Ich habe daraufhin die Kirche, die Menschen darin und den Glauben getrennt. Ich bin Christin und das bin ich nun als Teil der evangelischen Kirche. Meine Frau und ich haben kirchlich geheiratet, es war uns beiden wichtig, uns vor Gott und der Gemeinde zu verbinden.
Was bleibt?
Es bleibt der Schmerz, mich in über 20 Jahren in der Kirche nicht ganz eingebracht zu haben, es fehlte immer ein Teil von mir. Ich bin traurig, verletzt und wütend über die Erfahrungen, die ich mit einzelnen Menschen im Bistum gemacht habe. Und ich bin entsetzt über die Schere, die sich in der Kirche auftut zwischen der Lehre und dem, wie die Menschen konkret leben. Ich bin wütend darüber, dass die Kirche mir vorschreiben will, wie ich zu leben habe und dass dieselben Menschen, die dies zum Teil von der Kanzel verkündigen, genauso „sündig“ leben!
Was fehlt?
Mir fehlt eine katholische Kirche, die authentisch ist. Mir fehlt eine Kirche, die im Hier und Jetzt lebt und das hier Beschriebene als Realität wahrnimmt. Ich will eine Kirche, die die Männermacht aufgibt und Menschen nach ihren Gottesgaben einstellt und bezahlt. Und ich wünsche mir eine Kirche, die ihre dunklen Seiten offenlegt und über ihren Missbrauch spricht.
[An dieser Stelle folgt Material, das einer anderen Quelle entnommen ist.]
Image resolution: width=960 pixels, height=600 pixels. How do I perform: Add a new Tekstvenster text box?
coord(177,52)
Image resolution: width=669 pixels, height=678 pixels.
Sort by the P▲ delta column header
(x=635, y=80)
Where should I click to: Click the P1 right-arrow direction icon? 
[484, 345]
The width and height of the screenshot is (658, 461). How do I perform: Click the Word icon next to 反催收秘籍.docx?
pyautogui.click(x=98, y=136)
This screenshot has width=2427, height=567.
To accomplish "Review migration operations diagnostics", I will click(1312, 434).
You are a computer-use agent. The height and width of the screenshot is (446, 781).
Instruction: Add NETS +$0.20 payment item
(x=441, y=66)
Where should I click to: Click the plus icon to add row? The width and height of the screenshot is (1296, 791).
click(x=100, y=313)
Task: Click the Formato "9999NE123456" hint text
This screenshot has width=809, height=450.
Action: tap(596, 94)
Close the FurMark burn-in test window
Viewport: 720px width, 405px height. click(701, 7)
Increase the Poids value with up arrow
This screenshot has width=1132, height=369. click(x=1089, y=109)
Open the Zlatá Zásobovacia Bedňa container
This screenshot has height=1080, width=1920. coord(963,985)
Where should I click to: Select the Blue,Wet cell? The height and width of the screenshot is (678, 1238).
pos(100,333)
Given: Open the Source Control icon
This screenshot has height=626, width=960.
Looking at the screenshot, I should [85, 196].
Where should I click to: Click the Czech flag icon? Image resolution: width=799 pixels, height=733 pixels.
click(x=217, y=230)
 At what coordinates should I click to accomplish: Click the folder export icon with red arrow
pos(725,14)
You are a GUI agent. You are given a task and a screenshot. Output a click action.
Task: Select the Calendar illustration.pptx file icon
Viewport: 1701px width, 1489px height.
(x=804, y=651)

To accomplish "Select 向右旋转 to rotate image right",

4. „Zwischen Geringschätzung und Wertschätzung“
Gerhard Wachinger, geb. 1966
Aufgewachsen bin ich im Münchner Umland. Dort habe ich wiederholt eine homophobe Welt erlebt. Ich kann mich erinnern, dass ich in der vierten Klasse zu einem Mitschüler zärtlich war. Da wurde ich vor der Klasse bloßgestellt. Dass man nicht schwul sein darf, war also nicht nur in der Kirche so, sondern in der ganzen Gesellschaft. Später dann nach München zu ziehen und dort zu studieren, war für einen 20-Jährigen eine vielversprechende Aussicht.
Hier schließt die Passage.